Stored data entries

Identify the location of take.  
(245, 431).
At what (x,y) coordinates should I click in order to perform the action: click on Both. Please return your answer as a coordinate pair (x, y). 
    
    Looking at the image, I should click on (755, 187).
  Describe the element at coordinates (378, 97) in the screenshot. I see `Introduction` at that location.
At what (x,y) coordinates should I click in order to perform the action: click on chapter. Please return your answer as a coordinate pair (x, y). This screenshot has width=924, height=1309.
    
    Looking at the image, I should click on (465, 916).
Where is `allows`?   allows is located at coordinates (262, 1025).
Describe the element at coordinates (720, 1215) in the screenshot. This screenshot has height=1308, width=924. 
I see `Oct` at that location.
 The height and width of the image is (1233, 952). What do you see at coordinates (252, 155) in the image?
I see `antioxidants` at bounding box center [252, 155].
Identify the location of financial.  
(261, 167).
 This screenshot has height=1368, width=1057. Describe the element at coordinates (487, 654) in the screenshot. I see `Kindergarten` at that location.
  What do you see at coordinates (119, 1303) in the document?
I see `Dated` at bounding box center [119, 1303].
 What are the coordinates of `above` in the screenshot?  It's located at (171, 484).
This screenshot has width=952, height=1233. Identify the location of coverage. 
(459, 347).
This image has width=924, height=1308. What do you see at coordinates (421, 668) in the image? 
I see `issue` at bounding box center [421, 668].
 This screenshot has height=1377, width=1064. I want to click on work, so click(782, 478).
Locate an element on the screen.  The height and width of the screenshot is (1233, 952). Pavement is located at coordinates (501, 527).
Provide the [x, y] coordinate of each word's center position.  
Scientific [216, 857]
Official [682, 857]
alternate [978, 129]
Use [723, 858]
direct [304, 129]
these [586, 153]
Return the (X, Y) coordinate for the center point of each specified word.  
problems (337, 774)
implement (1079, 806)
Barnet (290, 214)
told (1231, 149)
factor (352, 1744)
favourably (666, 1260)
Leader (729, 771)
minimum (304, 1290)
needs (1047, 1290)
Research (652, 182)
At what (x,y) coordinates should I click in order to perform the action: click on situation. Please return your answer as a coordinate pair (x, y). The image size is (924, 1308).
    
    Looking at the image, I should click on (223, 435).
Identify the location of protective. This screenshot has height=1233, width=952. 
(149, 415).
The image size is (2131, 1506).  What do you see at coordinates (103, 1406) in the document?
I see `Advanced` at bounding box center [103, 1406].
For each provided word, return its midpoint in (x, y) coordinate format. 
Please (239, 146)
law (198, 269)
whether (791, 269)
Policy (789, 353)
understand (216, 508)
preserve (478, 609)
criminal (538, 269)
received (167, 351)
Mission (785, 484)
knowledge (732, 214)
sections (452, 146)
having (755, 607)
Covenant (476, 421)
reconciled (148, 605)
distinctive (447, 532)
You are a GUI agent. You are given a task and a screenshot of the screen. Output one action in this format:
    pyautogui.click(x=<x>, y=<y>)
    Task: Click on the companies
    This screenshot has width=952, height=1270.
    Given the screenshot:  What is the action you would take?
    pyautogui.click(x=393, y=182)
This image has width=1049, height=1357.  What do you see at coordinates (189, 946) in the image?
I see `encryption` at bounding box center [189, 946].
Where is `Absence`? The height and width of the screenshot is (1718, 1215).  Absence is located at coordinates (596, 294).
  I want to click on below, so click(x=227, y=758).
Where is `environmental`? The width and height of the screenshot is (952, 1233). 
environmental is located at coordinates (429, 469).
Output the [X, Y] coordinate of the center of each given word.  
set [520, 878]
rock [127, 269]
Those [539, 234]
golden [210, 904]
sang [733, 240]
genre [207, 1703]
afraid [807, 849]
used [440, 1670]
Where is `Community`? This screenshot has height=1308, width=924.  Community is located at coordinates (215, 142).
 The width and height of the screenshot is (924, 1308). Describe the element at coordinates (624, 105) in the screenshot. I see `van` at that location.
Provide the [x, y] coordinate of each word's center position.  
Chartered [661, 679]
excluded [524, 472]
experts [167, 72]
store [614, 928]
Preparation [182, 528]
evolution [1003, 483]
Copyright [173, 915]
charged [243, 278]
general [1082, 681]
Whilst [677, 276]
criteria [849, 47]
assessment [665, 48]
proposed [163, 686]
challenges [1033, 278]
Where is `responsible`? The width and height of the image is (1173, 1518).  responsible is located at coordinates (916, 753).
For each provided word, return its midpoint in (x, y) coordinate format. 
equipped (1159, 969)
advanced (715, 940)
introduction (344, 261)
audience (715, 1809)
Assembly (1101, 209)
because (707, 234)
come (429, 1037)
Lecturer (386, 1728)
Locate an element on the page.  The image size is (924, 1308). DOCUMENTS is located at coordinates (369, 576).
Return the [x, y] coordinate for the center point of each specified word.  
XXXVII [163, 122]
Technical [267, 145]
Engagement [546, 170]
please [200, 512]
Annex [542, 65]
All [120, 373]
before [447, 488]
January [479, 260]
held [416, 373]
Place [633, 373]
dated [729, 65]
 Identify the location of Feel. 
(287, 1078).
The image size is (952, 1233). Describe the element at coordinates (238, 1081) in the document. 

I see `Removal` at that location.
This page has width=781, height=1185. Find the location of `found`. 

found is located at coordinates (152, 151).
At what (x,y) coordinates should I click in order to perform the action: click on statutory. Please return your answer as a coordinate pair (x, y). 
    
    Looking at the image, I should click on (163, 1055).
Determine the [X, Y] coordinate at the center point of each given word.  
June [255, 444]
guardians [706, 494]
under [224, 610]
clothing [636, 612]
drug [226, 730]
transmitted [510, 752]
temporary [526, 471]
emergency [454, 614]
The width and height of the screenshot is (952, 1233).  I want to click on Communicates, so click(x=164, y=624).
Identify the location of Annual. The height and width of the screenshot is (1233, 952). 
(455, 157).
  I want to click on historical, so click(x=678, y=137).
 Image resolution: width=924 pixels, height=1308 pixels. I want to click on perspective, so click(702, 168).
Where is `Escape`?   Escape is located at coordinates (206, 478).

(Instructions for the task):
Reproduce every one of the records above verbatim, line for line.

(Response to this exercise):
Identify the location of take.  
(245, 431).
At what (x,y) coordinates should I click in order to perform the action: click on Both. Please return your answer as a coordinate pair (x, y). 
    
    Looking at the image, I should click on (755, 187).
  Describe the element at coordinates (378, 97) in the screenshot. I see `Introduction` at that location.
At what (x,y) coordinates should I click in order to perform the action: click on chapter. Please return your answer as a coordinate pair (x, y). This screenshot has width=924, height=1309.
    
    Looking at the image, I should click on (465, 916).
Where is `allows`?   allows is located at coordinates (262, 1025).
Describe the element at coordinates (720, 1215) in the screenshot. This screenshot has height=1308, width=924. 
I see `Oct` at that location.
 The height and width of the image is (1233, 952). What do you see at coordinates (252, 155) in the image?
I see `antioxidants` at bounding box center [252, 155].
Identify the location of financial.  
(261, 167).
 This screenshot has height=1368, width=1057. Describe the element at coordinates (487, 654) in the screenshot. I see `Kindergarten` at that location.
  What do you see at coordinates (119, 1303) in the document?
I see `Dated` at bounding box center [119, 1303].
 What are the coordinates of `above` in the screenshot?  It's located at (171, 484).
This screenshot has width=952, height=1233. Identify the location of coverage. 
(459, 347).
This image has width=924, height=1308. What do you see at coordinates (421, 668) in the image? 
I see `issue` at bounding box center [421, 668].
 This screenshot has height=1377, width=1064. I want to click on work, so click(782, 478).
Locate an element on the screen.  The height and width of the screenshot is (1233, 952). Pavement is located at coordinates (501, 527).
Provide the [x, y] coordinate of each word's center position.  
Scientific [216, 857]
Official [682, 857]
alternate [978, 129]
Use [723, 858]
direct [304, 129]
these [586, 153]
Return the (X, Y) coordinate for the center point of each specified word.  
problems (337, 774)
implement (1079, 806)
Barnet (290, 214)
told (1231, 149)
factor (352, 1744)
favourably (666, 1260)
Leader (729, 771)
minimum (304, 1290)
needs (1047, 1290)
Research (652, 182)
At what (x,y) coordinates should I click in order to perform the action: click on situation. Please return your answer as a coordinate pair (x, y). The image size is (924, 1308).
    
    Looking at the image, I should click on (223, 435).
Identify the location of protective. This screenshot has height=1233, width=952. 
(149, 415).
The image size is (2131, 1506).  What do you see at coordinates (103, 1406) in the document?
I see `Advanced` at bounding box center [103, 1406].
For each provided word, return its midpoint in (x, y) coordinate format. 
Please (239, 146)
law (198, 269)
whether (791, 269)
Policy (789, 353)
understand (216, 508)
preserve (478, 609)
criminal (538, 269)
received (167, 351)
Mission (785, 484)
knowledge (732, 214)
sections (452, 146)
having (755, 607)
Covenant (476, 421)
reconciled (148, 605)
distinctive (447, 532)
You are a GUI agent. You are given a task and a screenshot of the screen. Output one action in this format:
    pyautogui.click(x=<x>, y=<y>)
    Task: Click on the companies
    This screenshot has width=952, height=1270.
    Given the screenshot:  What is the action you would take?
    pyautogui.click(x=393, y=182)
This image has width=1049, height=1357.  What do you see at coordinates (189, 946) in the image?
I see `encryption` at bounding box center [189, 946].
Where is `Absence`? The height and width of the screenshot is (1718, 1215).  Absence is located at coordinates (596, 294).
  I want to click on below, so click(x=227, y=758).
Where is `environmental`? The width and height of the screenshot is (952, 1233). 
environmental is located at coordinates (429, 469).
Output the [X, Y] coordinate of the center of each given word.  
set [520, 878]
rock [127, 269]
Those [539, 234]
golden [210, 904]
sang [733, 240]
genre [207, 1703]
afraid [807, 849]
used [440, 1670]
Where is `Community`? This screenshot has height=1308, width=924.  Community is located at coordinates (215, 142).
 The width and height of the screenshot is (924, 1308). Describe the element at coordinates (624, 105) in the screenshot. I see `van` at that location.
Provide the [x, y] coordinate of each word's center position.  
Chartered [661, 679]
excluded [524, 472]
experts [167, 72]
store [614, 928]
Preparation [182, 528]
evolution [1003, 483]
Copyright [173, 915]
charged [243, 278]
general [1082, 681]
Whilst [677, 276]
criteria [849, 47]
assessment [665, 48]
proposed [163, 686]
challenges [1033, 278]
Where is `responsible`? The width and height of the image is (1173, 1518).  responsible is located at coordinates (916, 753).
For each provided word, return its midpoint in (x, y) coordinate format. 
equipped (1159, 969)
advanced (715, 940)
introduction (344, 261)
audience (715, 1809)
Assembly (1101, 209)
because (707, 234)
come (429, 1037)
Lecturer (386, 1728)
Locate an element on the page.  The image size is (924, 1308). DOCUMENTS is located at coordinates (369, 576).
Return the [x, y] coordinate for the center point of each specified word.  
XXXVII [163, 122]
Technical [267, 145]
Engagement [546, 170]
please [200, 512]
Annex [542, 65]
All [120, 373]
before [447, 488]
January [479, 260]
held [416, 373]
Place [633, 373]
dated [729, 65]
 Identify the location of Feel. 
(287, 1078).
The image size is (952, 1233). Describe the element at coordinates (238, 1081) in the document. 

I see `Removal` at that location.
This page has width=781, height=1185. Find the location of `found`. 

found is located at coordinates (152, 151).
At what (x,y) coordinates should I click in order to perform the action: click on statutory. Please return your answer as a coordinate pair (x, y). 
    
    Looking at the image, I should click on (163, 1055).
Determine the [X, Y] coordinate at the center point of each given word.  
June [255, 444]
guardians [706, 494]
under [224, 610]
clothing [636, 612]
drug [226, 730]
transmitted [510, 752]
temporary [526, 471]
emergency [454, 614]
The width and height of the screenshot is (952, 1233).  I want to click on Communicates, so click(x=164, y=624).
Identify the location of Annual. The height and width of the screenshot is (1233, 952). 
(455, 157).
  I want to click on historical, so click(x=678, y=137).
 Image resolution: width=924 pixels, height=1308 pixels. I want to click on perspective, so click(702, 168).
Where is `Escape`?   Escape is located at coordinates (206, 478).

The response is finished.